• WORK ORDER:
Please transcribe only the lines between the one containing "1200x675 pixels." and the end of the records, both ends included, exactly as written; skip every picture.
+++
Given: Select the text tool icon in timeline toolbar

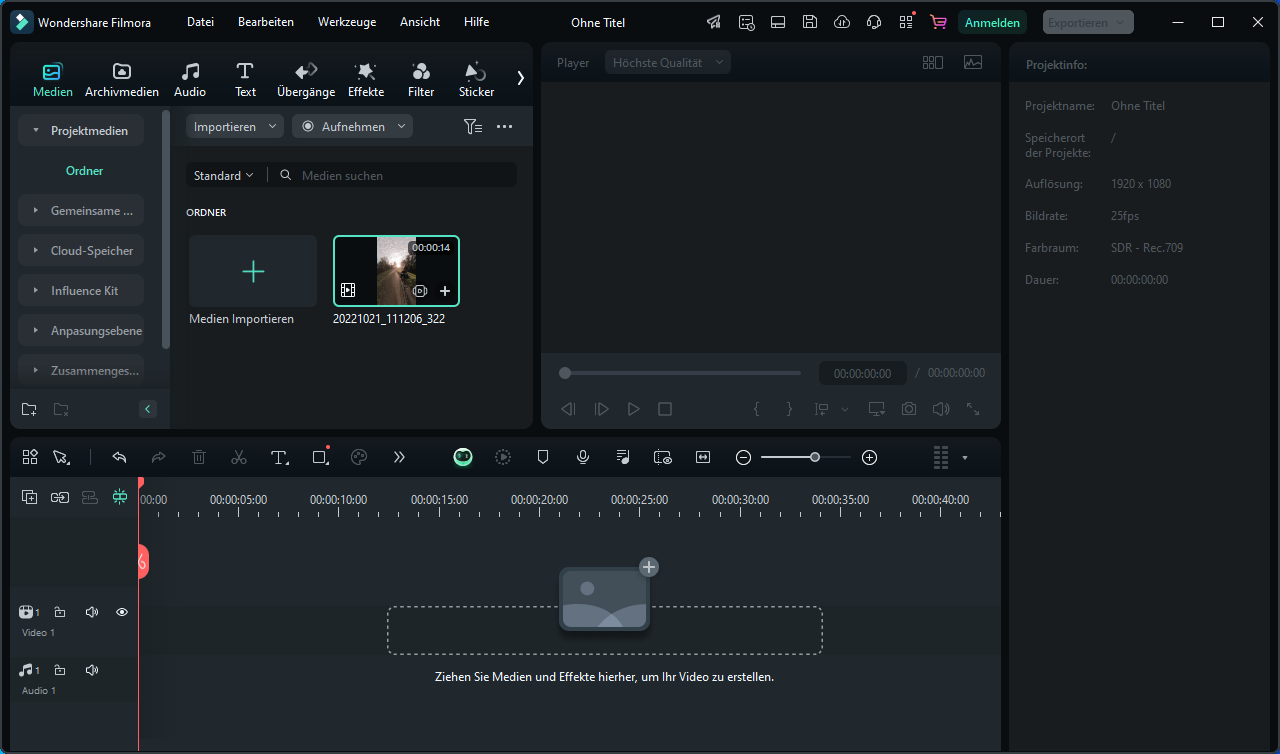Looking at the screenshot, I should [279, 457].
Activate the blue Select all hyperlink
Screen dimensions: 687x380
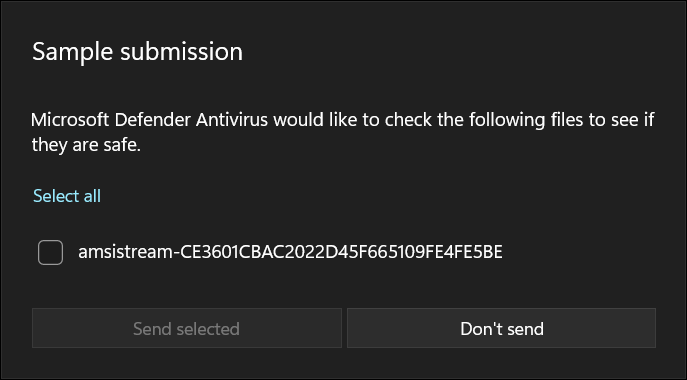pyautogui.click(x=67, y=196)
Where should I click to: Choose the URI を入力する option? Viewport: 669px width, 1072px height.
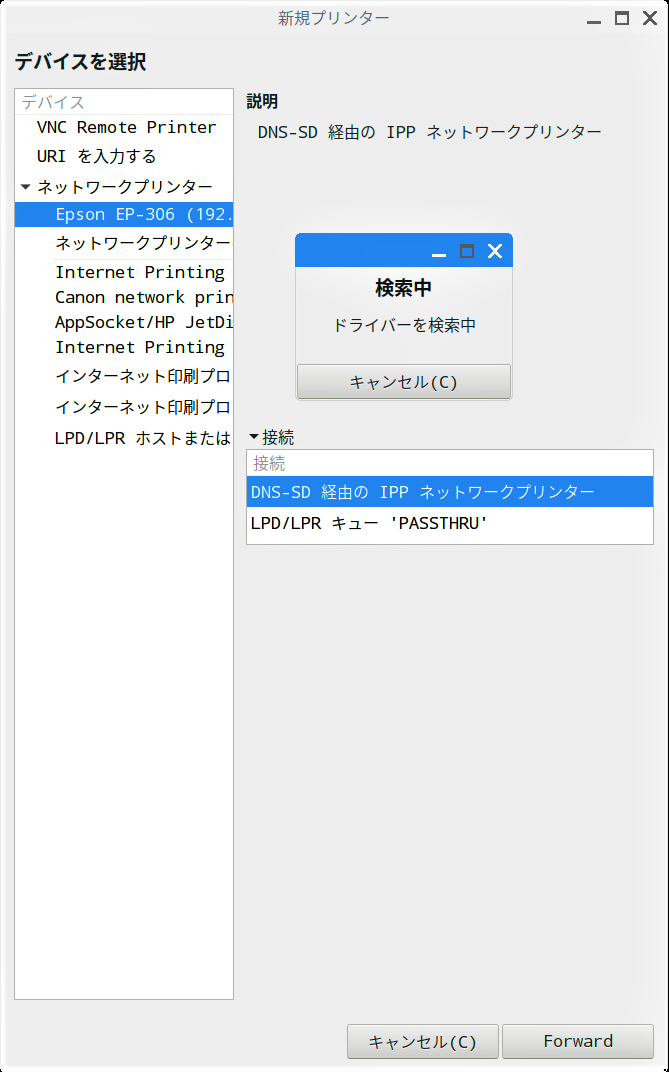96,156
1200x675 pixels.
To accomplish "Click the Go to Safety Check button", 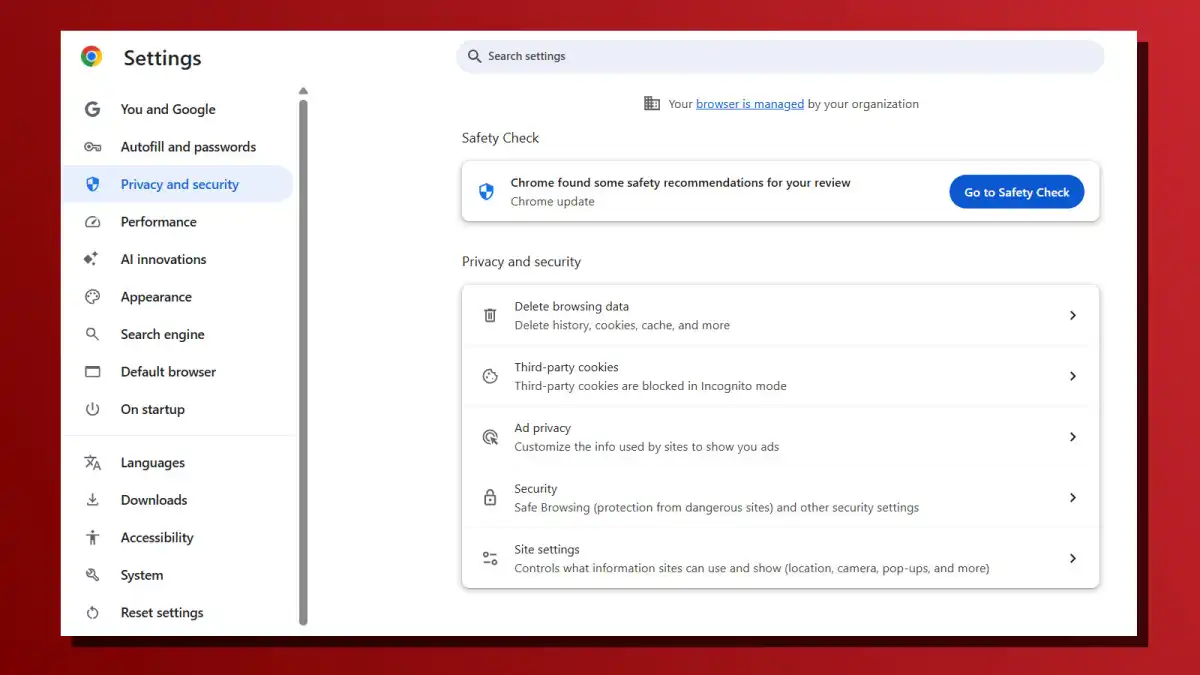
+++
• TASK OUTPUT:
1200x675 pixels.
To accomplish "Click the Go to Safety Check button", 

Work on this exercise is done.